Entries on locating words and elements
**********

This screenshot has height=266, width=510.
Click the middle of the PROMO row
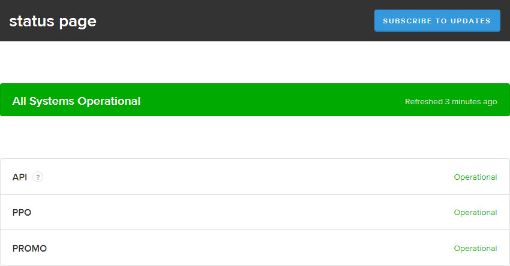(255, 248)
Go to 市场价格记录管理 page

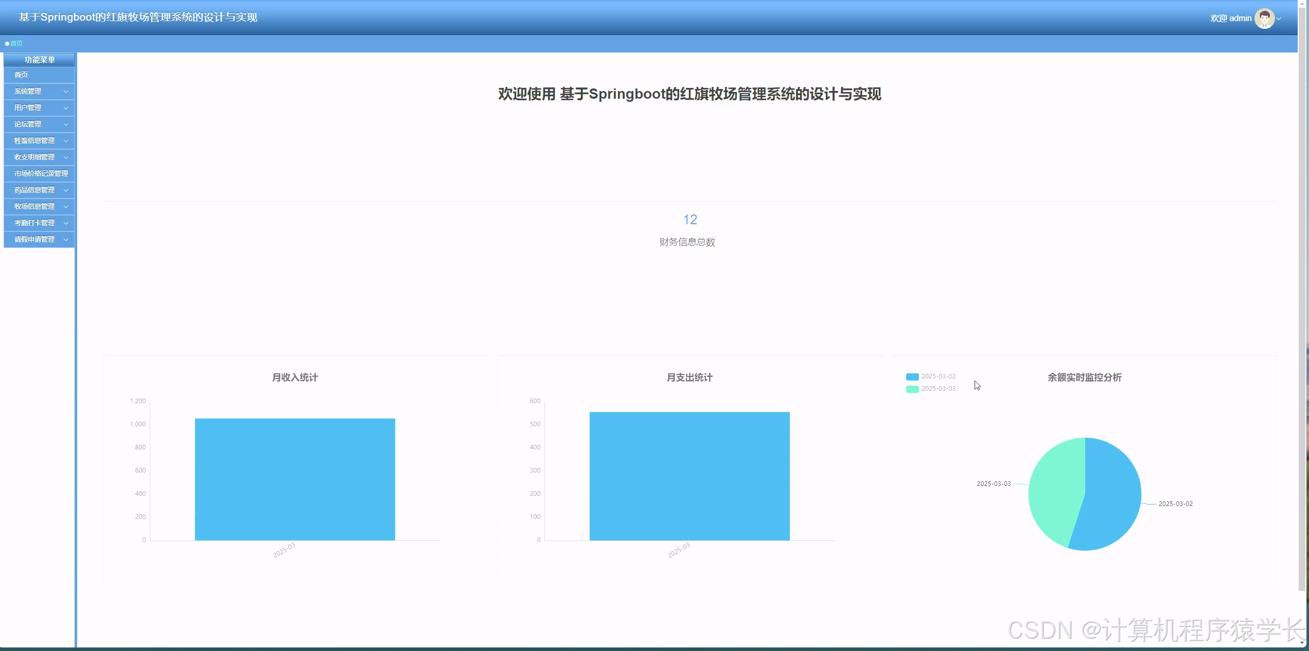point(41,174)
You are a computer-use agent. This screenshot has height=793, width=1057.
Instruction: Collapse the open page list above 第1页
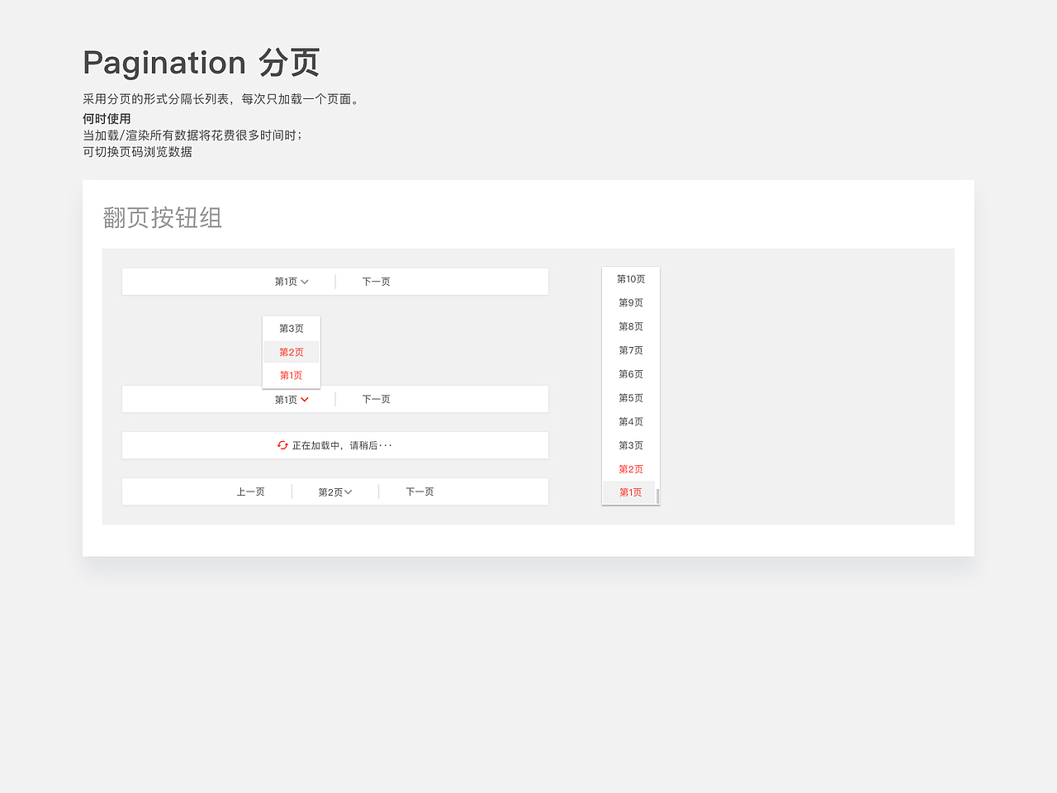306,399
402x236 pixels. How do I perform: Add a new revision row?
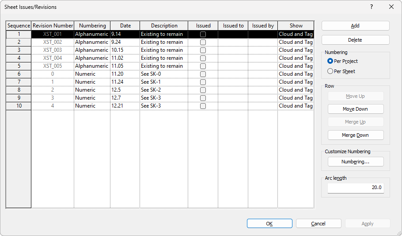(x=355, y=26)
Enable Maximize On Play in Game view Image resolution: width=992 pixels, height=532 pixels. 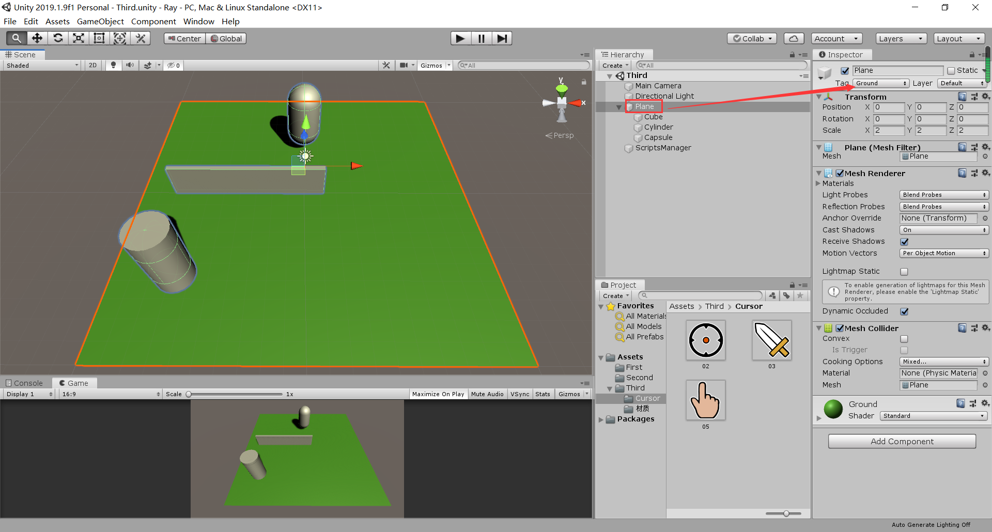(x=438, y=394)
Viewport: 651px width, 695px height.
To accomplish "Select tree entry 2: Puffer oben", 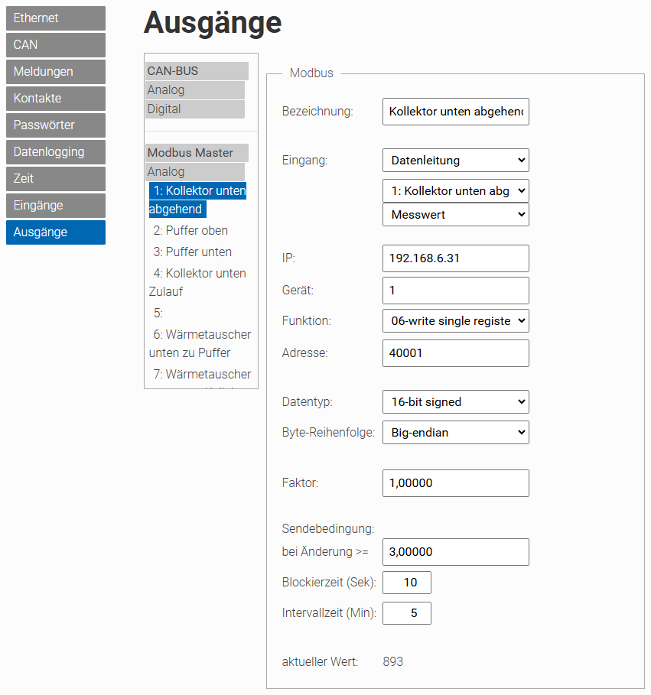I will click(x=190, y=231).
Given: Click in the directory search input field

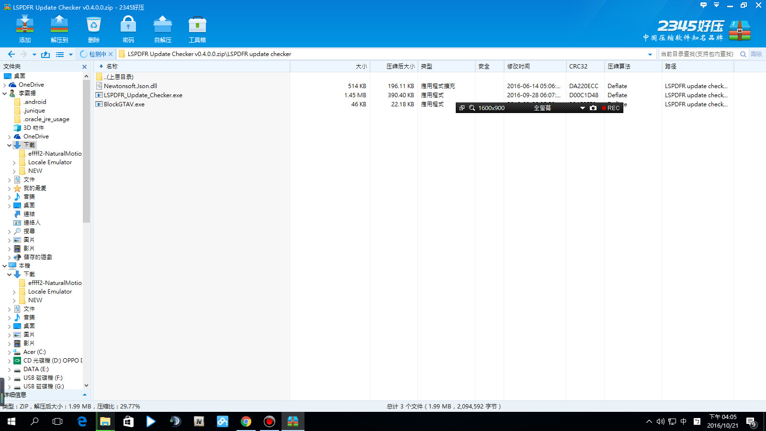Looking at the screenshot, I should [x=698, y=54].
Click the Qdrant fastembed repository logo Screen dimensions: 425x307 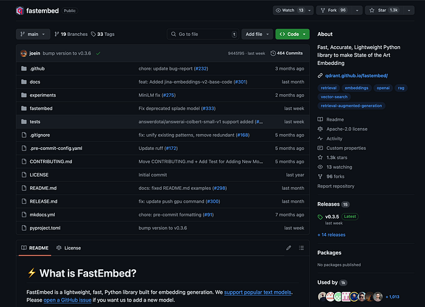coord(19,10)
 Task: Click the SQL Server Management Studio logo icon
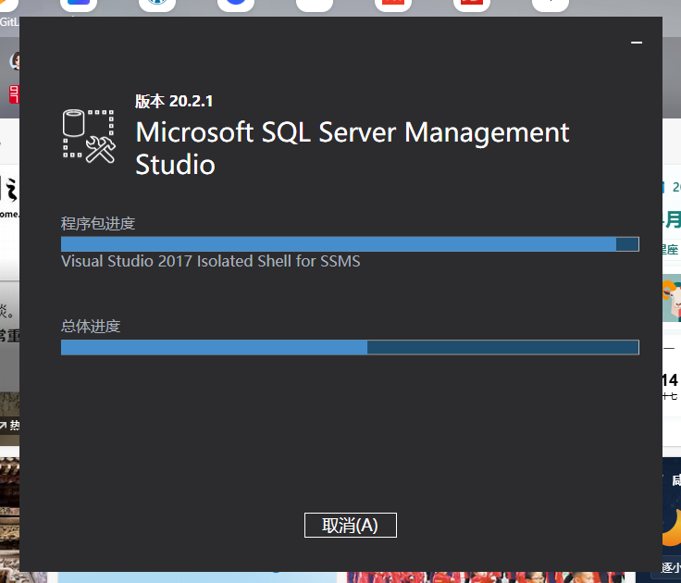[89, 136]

**********

Given instruction:
Return each line of the records that contains the string "This", treating uppercase and lowercase as different.

Written response:
This screenshot has height=266, width=510.
You are a computer-use agent. This screenshot has height=793, width=1057.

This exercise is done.